Source information:
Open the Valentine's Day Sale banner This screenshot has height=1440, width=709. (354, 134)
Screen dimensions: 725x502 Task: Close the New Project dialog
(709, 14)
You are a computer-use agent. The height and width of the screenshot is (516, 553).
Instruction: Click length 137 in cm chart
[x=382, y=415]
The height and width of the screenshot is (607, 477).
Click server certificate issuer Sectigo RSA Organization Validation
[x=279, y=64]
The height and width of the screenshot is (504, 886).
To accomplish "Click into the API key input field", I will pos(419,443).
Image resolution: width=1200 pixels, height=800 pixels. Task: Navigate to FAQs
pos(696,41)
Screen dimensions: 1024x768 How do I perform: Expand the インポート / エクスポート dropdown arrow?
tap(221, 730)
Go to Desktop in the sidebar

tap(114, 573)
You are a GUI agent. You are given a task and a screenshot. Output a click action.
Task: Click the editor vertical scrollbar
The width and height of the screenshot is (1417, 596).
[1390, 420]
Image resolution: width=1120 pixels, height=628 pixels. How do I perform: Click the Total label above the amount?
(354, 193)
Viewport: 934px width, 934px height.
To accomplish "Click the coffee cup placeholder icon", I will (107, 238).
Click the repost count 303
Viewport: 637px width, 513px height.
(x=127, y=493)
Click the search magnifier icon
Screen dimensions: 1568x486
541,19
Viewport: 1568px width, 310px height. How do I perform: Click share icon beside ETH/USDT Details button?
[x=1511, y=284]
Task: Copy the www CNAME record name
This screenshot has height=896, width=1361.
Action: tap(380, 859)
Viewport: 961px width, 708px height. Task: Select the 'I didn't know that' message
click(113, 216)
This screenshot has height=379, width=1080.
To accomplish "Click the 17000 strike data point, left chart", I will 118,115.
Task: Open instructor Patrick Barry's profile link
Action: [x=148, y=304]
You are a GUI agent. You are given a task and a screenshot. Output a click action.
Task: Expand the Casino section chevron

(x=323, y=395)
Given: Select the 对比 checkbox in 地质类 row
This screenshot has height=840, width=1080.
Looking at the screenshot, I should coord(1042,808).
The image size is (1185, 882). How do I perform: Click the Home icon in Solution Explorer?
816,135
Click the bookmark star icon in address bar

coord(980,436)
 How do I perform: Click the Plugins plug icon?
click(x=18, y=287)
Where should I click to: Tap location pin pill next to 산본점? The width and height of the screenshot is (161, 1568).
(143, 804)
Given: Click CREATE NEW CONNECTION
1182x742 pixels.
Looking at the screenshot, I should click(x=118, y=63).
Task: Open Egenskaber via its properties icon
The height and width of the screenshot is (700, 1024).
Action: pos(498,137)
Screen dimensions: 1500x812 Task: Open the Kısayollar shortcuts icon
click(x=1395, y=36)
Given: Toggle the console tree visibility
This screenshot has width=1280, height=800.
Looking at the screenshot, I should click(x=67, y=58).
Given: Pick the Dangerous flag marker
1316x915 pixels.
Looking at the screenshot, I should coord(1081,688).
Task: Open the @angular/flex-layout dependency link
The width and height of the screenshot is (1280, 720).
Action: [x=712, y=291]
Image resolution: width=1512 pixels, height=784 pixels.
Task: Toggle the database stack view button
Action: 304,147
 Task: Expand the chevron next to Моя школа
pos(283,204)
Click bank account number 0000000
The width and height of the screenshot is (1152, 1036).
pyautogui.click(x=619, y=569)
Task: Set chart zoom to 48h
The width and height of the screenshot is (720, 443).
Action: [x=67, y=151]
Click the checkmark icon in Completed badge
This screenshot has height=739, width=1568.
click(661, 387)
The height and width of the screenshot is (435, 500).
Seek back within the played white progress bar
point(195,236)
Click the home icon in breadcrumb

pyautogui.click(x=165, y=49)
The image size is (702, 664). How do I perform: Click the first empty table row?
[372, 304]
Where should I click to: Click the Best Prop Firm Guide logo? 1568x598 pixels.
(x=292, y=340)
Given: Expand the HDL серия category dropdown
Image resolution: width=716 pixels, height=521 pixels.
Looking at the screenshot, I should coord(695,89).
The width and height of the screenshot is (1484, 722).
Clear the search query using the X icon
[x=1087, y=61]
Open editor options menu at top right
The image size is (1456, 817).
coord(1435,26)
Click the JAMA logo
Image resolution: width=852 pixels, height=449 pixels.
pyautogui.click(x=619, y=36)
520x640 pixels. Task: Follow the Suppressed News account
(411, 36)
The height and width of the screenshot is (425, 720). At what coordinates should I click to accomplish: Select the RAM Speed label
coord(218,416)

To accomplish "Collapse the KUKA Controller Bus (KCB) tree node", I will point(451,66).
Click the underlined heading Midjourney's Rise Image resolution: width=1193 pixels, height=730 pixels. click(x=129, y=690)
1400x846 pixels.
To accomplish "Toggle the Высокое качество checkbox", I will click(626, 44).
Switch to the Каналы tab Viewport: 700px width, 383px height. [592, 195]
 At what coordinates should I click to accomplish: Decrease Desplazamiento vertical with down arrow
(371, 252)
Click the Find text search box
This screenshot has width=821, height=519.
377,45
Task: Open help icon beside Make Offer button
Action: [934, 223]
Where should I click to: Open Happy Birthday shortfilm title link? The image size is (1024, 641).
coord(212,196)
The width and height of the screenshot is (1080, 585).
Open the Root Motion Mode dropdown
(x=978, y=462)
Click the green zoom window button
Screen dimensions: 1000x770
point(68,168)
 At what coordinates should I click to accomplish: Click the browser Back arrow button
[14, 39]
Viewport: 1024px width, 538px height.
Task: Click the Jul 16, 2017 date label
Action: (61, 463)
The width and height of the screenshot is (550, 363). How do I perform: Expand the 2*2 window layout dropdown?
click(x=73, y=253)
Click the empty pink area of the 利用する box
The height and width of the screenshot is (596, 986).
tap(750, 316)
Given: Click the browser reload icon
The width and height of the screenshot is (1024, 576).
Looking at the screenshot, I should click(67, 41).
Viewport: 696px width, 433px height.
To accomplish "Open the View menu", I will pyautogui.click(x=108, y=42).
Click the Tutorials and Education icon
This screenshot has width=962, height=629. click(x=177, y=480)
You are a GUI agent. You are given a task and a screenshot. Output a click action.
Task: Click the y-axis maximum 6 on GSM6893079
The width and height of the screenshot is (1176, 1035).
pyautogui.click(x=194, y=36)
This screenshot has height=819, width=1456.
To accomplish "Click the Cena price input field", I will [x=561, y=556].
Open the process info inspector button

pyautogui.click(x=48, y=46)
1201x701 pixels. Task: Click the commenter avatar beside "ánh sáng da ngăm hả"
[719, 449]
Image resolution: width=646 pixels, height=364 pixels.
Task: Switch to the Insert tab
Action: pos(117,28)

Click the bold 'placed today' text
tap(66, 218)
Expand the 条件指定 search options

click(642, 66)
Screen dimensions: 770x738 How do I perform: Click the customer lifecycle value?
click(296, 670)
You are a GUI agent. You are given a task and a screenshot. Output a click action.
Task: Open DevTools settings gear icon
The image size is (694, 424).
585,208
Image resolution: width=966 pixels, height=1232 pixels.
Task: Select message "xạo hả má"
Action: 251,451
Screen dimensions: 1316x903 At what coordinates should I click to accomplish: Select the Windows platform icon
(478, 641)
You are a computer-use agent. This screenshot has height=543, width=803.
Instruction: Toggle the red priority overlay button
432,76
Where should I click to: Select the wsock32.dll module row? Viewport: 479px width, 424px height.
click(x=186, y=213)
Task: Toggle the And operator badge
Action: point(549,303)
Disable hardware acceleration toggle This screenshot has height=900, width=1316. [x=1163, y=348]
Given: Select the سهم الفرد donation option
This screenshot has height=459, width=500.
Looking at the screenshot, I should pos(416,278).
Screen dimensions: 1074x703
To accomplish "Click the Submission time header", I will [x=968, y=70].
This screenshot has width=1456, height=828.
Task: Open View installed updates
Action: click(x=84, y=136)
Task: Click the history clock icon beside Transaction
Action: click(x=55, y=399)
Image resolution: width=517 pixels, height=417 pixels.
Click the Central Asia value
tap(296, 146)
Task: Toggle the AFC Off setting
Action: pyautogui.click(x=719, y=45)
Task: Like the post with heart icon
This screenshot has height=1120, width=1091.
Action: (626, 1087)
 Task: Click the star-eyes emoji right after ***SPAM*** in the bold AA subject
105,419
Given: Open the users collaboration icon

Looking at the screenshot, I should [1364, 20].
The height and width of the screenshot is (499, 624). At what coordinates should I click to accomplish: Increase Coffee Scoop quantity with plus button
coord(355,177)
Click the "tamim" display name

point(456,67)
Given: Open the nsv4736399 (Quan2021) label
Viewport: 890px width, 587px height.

Exercise details:
Reproduce each line from the listing above that includes the word "checkbox".

Result for this task:
Given: Select the 对比 checkbox in 地质类 row
To accomplish "Toggle the Высокое качество checkbox", I will click(626, 44).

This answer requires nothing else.